May set a steaming mug of tea down by her computer, opened her notebook and pulled up Wikipedia onto her screen. In spite of Sam’s energetic conviction about Deming, she suspected it would be a little tedious to research an expert in statistics. But research it she must if it was such an important part of the TPK Holdings project. She scanned the pages about the long-necked, eagle-headed man with spectacles and a kind smile, picking up highlights of Deming’s career: academic prestige, statistical work to improve wartime production, massive impact on rebuilding Japan, shaking up of Ford Motors in the 1980s to take it from losses to consistent profit. Surprisingly, as May surveyed the man’s long and successful career, what emerged was not just that he was a national and international hero, what emerged loud and clear was his voice. A resounding, lambasting, fearless and unwavering voice, crying out down through the decades against stupidity, against people, even in the highest positions who didn’t know what to do or how to do it. How could it be that managers of huge organizations could get things so wrong? They would never have even taken his advice if they’d kept making money. Just as Sam had said, the fact that you had breakfast doesn’t mean everything is OK. But when the Japanese began eating the American car manufacturers’ lunch, they too decided to listen to Deming. With some success. She organized the main elements of what she understood about his approach into bullet points:
• application of statistical methods to industrial production and management
• extension of these ideas to processes by which enterprises are led and managed
• Ford management actions responsible for 85% of problems in developing better
cars
• Failure to plan brings about loss of market and loss of jobs
• Performance of anyone is governed by the system
• structure of organization holds key to improving quality of output
• production viewed as a system – not just departments, but processes, feedback
and customers are part of the picture
• Deming cycle: Plan, Do Study, Act (scientific method)

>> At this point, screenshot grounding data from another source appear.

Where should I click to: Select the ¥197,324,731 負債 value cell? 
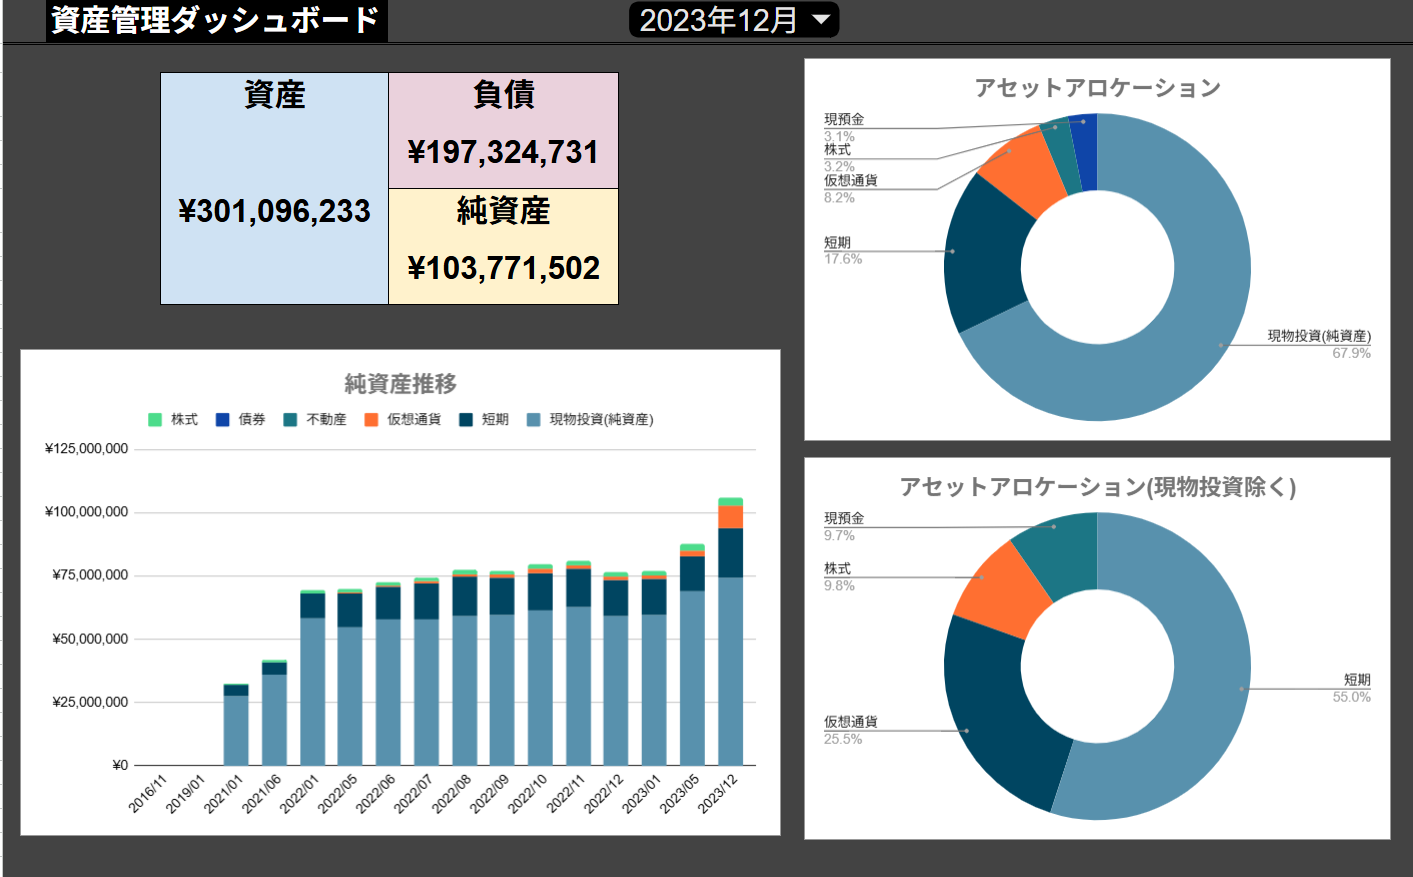tap(503, 152)
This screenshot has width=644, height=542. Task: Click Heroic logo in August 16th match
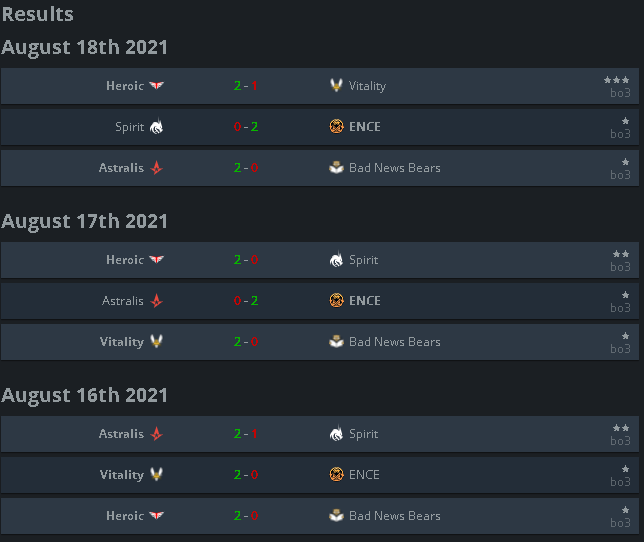(156, 515)
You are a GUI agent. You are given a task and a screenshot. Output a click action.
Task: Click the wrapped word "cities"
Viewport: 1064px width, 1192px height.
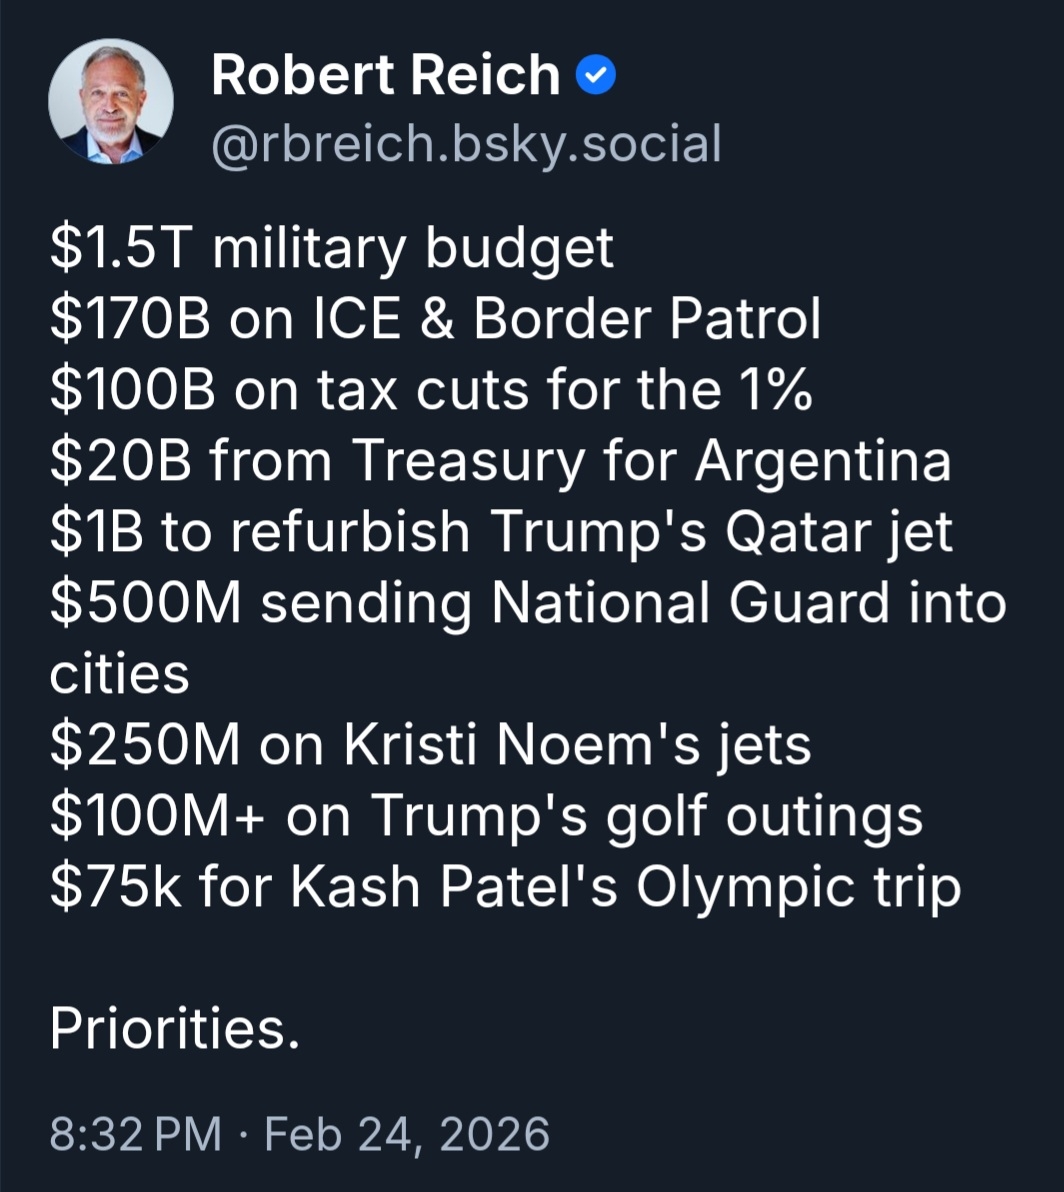pyautogui.click(x=119, y=674)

• Inspection does not lead to quality. Quality has to be built into the product.
• Normal variation and special variation?
She also added a quote from Deming in her notebook:
“Long-term commitment to new learning and new philosophy is required of any management that seeks transformation. The timid and the fainthearted, and the people that expect quick results, are doomed to disappointment.”
The voice boomed on in her head. Here was a man who had worked ceaselessly into his nineties, with an oxygen tank and a wheelchair, because he had an urgency of purpose. Nothing less than transformation. Transformation of the prevailing management style into one of system optimization. Instead of an organization being artificially divided up into functions and departments, it should be understood as one, unified system, so information can flow from the outside all the way through to the customer, then back again in a feedback loop, allowing continuous improvement.
She could see why Sam was so enthralled. This was so much more than business, or statistics. It was the vision of a new world. She noted down another quotation and underlined it, struck by its weight and vast implications:
“The individual, transformed, will perceive new meaning to his life, to events, to numbers, to interactions between people.”
How did this transformation of the individual take place? Who had achieved it? What kind of meaning did they discover? She wanted to pick up the phone and call Sam right away to ask him about this.
Online Knowledge Base for ‘The Human Constraint’
The above is an excerpt form Chapter 4 of ‘The Human Constraint’ business novel. Every chapter is supplemented with an online Knowledge Base. The text below is from the Knowledge Base for Chapter 4.
In Chapter 4, May researches on her computer into the subject matter regarding the TPK Holdings venture. One of the things she makes a note of in connection with W. Edwards Deming is the PDSA cycle.
The PDSA cycle is a way of embedding the scientific method into management and ensuring continuous improvement. It is central to any attempt to create Quality. It is also invaluable when introducing any kind of change. It allows management to be more scientific by triggering a more systemic use of the intellect.
Each of the four steps of the cycle must be guided by statistical insight. The PDSA cycle is rooted in the epistemological belief that phenomena must be described and understood in statistical terms. While this statistical vision of the world is largely applied in the investigation of the natural world, it has only been adopted by Industry in a limited way and completely misapplied or ignored by economists and financiers, not to mention accountants.
The Ten Steps of the Decalogue are founded on the principle of continuous improvement. For this reason they employ the Plan, Do, Study, Act continuous improvement cycle designed by Deming, and indeed the entire ten steps embody that cycle pattern in the way they are carried out. This can be seen clearly when we map out the ten steps of the Decalogue and their four main phases onto the PDSA cycle itself.